TO DO.
Your output must be the line containing "Alleen functionele cookies (556, 1476)" followed by every later line in the entries below, all copied exactly.

Content starts

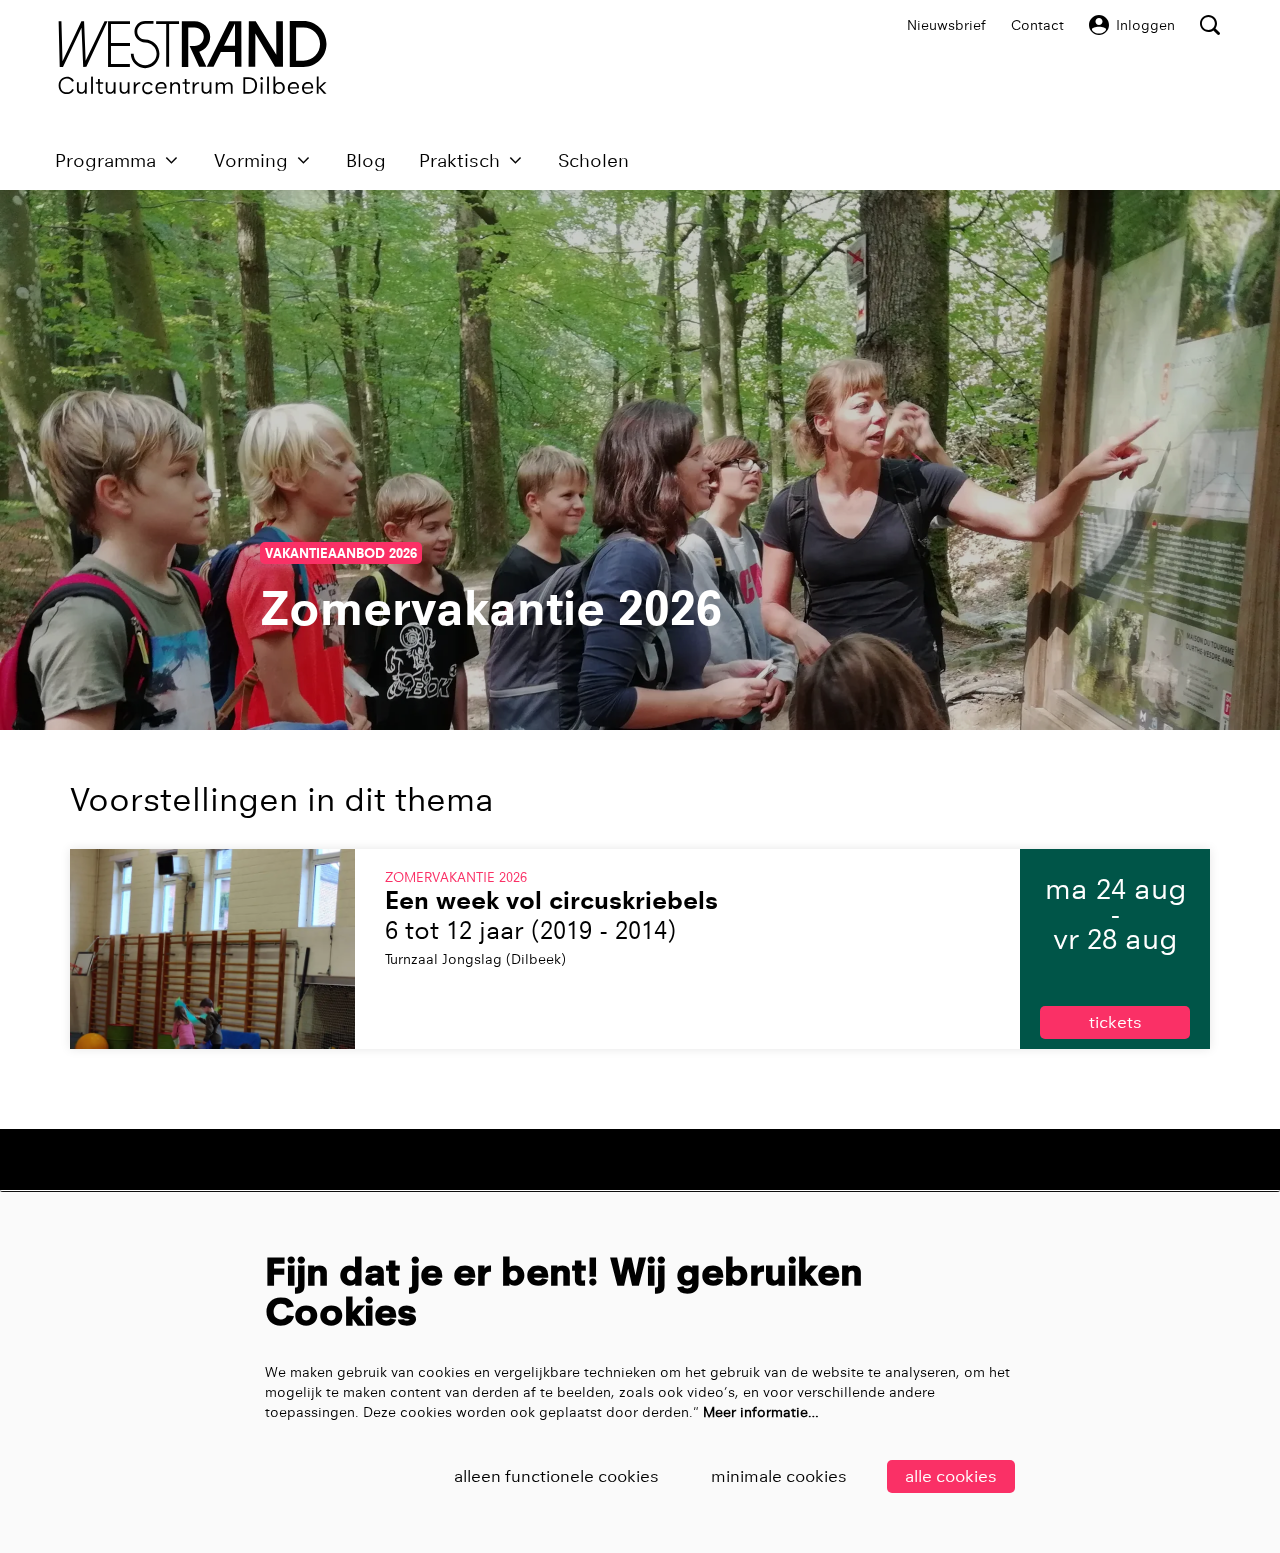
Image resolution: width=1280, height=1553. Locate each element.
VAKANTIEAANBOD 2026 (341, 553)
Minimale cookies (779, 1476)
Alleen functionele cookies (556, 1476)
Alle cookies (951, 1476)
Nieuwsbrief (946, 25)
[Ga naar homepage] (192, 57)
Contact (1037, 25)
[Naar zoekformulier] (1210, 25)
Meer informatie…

Content ends

EXERCISE ANSWER.
Alleen functionele cookies (556, 1476)
Alle cookies (951, 1476)
Nieuwsbrief (946, 25)
[Ga naar homepage] (192, 57)
Contact (1037, 25)
[Naar zoekformulier] (1210, 25)
Meer informatie…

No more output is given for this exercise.